*SOURCE:*
Re: [RFC PATCH 3/3] overlay: Add the ability to remount volatile directories when safe

[Date Prev][Date Next][Thread Prev][Thread Next][Date Index][Thread Index]

 



On Mon, Nov 16, 2020 at 6:58 AM Sargun Dhillon <sargun@xxxxxxxxx> wrote:
>
> Overlayfs added the ability to setup mounts where all syncs could be
> short-circuted in (2a99ddacee43: ovl: provide a mount option "volatile").
>
> A user might want to remount this fs, but we do not let the user because
> of the "incompat" detection feature. In the case of volatile, it is safe
> to do something like[1]:
>
> $ sync -f /root/upperdir
> $ rm -rf /root/workdir/incompat/volatile
>
> There are two ways to go about this. You can call sync on the underlying
> filesystem, check the error code, and delete the dirty file if everything
> is clean. If you're running lots of containers on the same filesystem, or
> you want to avoid all unnecessary I/O, this may be suboptimal.
>
> Alternatively, you can blindly delete the dirty file, and "hope for the
> best".

*DIRECTIONS:*
1 > Answer these questions about the overlayfs post:
(a) What mount option did commit 2a99ddacee43 provide?
(b) Which directory does the example sync command run against?
(c) In the second approach, what is done with the dirty file?
2 > Go on with the overlayfs post, starting after its last sentence.
The rows after this point come from a separate source.

*PROVIDED INFORMATION:*
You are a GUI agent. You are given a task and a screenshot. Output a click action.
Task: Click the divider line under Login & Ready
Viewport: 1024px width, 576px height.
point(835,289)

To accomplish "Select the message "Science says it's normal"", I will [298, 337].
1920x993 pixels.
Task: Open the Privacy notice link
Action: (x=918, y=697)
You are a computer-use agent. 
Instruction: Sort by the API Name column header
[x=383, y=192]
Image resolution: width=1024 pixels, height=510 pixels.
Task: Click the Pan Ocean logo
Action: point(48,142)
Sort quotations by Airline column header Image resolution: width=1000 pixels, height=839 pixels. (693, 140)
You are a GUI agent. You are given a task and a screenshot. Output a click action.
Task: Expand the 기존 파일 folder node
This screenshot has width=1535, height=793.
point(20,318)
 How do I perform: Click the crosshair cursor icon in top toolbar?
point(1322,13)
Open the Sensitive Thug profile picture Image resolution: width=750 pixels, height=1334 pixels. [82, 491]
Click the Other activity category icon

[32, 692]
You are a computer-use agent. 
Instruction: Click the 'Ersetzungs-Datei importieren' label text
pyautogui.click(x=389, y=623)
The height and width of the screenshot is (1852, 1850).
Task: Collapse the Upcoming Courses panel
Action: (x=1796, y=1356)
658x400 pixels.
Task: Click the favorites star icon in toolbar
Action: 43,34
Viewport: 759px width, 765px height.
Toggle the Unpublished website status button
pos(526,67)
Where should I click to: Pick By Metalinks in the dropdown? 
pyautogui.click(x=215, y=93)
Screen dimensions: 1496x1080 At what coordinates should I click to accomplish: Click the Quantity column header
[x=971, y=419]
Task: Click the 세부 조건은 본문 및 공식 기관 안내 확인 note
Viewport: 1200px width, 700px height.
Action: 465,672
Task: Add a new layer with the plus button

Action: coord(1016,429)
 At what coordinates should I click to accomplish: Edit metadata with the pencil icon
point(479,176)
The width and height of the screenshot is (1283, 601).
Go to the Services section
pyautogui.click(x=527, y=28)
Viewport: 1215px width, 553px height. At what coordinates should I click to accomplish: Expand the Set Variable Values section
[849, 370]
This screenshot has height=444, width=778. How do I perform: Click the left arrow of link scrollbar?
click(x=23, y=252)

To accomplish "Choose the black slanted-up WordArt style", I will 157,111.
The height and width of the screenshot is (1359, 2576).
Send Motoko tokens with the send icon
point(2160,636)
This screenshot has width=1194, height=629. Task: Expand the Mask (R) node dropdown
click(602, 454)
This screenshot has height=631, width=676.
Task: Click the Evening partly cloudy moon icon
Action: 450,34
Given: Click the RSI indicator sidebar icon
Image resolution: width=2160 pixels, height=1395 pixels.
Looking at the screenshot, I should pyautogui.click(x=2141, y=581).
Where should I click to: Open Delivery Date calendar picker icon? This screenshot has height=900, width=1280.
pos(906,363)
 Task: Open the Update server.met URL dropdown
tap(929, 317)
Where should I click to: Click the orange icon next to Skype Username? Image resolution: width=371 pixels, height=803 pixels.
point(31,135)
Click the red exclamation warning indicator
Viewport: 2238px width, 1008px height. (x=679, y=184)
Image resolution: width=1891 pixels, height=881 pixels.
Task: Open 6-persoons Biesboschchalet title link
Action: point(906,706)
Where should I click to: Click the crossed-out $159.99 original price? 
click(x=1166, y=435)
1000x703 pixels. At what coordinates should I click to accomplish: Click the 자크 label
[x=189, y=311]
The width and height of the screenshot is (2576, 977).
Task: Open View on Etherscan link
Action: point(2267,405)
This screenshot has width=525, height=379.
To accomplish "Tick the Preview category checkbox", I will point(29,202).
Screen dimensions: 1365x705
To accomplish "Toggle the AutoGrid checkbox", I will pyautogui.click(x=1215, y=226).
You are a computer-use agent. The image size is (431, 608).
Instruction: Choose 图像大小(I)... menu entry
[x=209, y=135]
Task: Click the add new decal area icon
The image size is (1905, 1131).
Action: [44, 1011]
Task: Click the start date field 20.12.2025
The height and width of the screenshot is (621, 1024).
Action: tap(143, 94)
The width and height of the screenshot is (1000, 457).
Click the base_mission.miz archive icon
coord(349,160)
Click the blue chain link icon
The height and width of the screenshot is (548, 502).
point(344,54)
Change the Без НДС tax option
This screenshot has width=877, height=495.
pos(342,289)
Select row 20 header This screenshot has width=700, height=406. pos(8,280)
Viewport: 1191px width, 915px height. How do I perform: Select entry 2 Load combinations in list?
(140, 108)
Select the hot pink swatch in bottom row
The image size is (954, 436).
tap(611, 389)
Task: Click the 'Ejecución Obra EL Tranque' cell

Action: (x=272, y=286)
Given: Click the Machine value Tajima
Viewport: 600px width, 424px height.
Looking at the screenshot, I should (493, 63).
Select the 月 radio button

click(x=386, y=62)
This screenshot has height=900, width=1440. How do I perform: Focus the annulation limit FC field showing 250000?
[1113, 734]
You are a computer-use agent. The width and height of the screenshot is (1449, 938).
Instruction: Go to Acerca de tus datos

*EXPECTED ANSWERS:*
1 >
(a) The "volatile" option.
(b) /root/upperdir
(c) It is blindly deleted, in the hope for the best.

2 >
>
> This patch introduces transparent functionality to check if it is
> (relatively) safe to reuse the upperdir. It ensures that the filesystem
> hasn't been remounted, the system hasn't been rebooted, nor has the
> overlayfs code changed. It also checks the errseq on the superblock
> indicating if there have been any writeback errors since the previous
> mount. Currently, this information is not directly exposed to userspace, so
> the user cannot make decisions based on this.

This is the main reason IMO that this patch is needed, but it's buried inside
this paragraph. It wasn't obvious to me at first why userspace solution
was not possible. Maybe try to give it more focus.


> Instead we checkpoint
> this information to disk, and upon remount we see if any of it has
> changed. Since the structure is explicitly not meant to be used
> between different versions of the code, its stability does not
> matter so much.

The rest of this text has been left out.